1. ‘Das Boot’ (1981)
Wolfgang Peterson passed away in 2022, leaving behind a legacy of intelligent, over-the-top Hollywood blockbusters for adults who love popcorn, like Air Force One, In The Line Of Fire, and 2004’s sprawling sword-and-sandal saga Troy (he was also responsible for the inventive kid's fantasy flick The Neverending Story.) But his 1981 German-language submarine movie Das Boot made him an international star, and it’s the work he’ll be remembered for the most. And rightly so. It is arguably, the greatest movie ever made about naval warfare and a World War II classic, a rare one from the point of view of the doomed Nazis. Jürgen Prochnow is the hard-bitten captain, unsure if the sacrifices he and his men make are worth it. He is a conflicted cog in a war machine run by evil men who will destroy their country. The scenes inside the German U-boats are claustrophobic and electric, and sometimes the movie steers into the horror genre. I suppose all war movies are horror, though. Peterson is the rare foreign director to hit it big in Hollywood, and he deserved that success; his big-budget movies are subversive and wild at the same time. But Das Boot is special.

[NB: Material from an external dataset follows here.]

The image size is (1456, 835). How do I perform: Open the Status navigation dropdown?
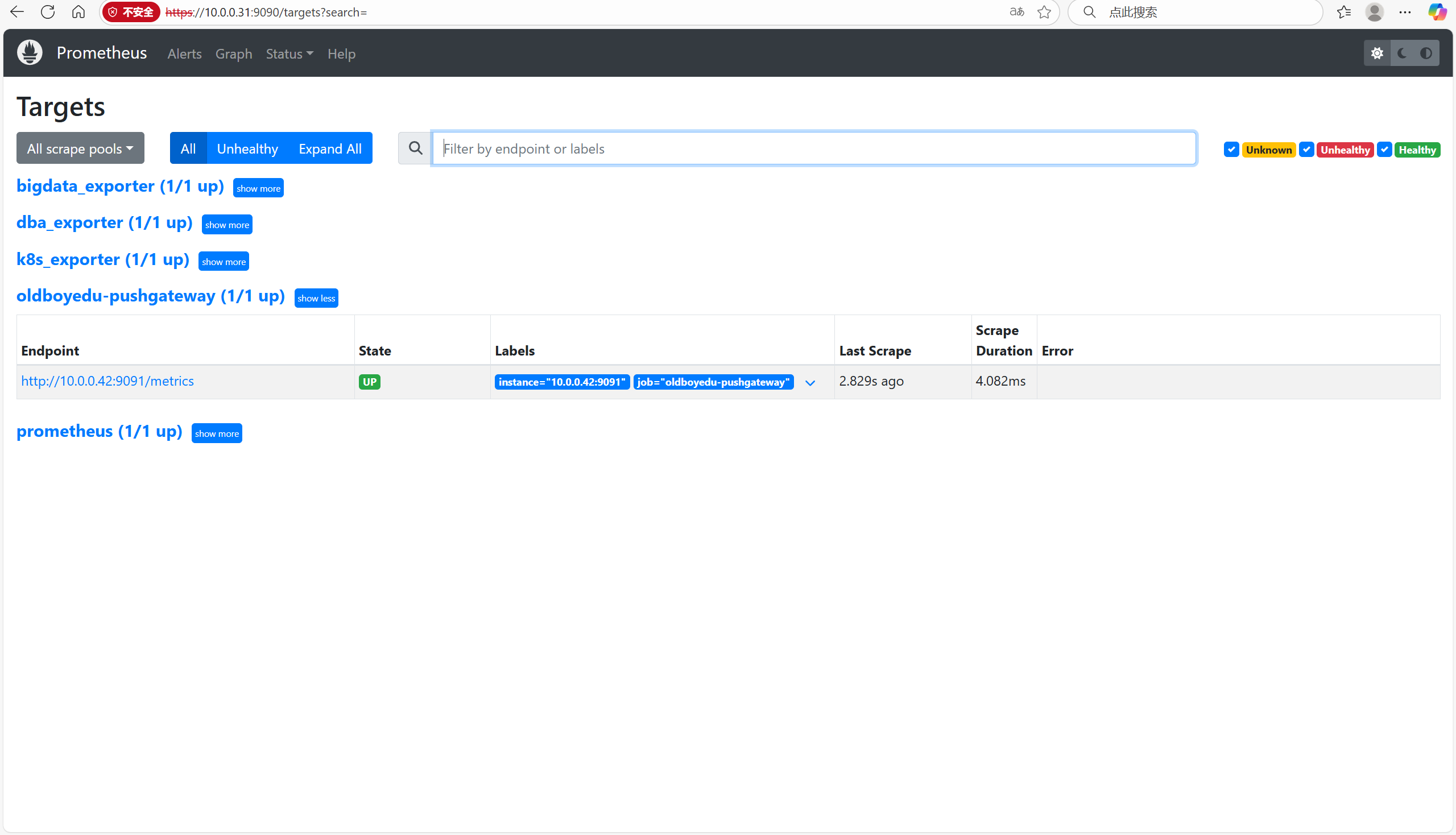coord(289,54)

War is hell, and hell is the cold, black depths of the ocean.
Operation Petticoat?
These selections are all great, but you're missing one of my favorite submarine movies, which may or may not actually be a submarine movie. But I insist it's a submarine movie! It's Guy Maddin's 2015 opus The Forbidden Room. It starts out as a submarine movie, then warps through various assorted genres, including volcano movies and caged-lunatic-on-a-train movies. Then it flips through several alternative endings taken from the "Book of Climaxes," and ends abruptly. My favorite detail of the "trapped in a submarine" plot is how the submariners eat flapjacks, because the bubbles contain precious oxygen.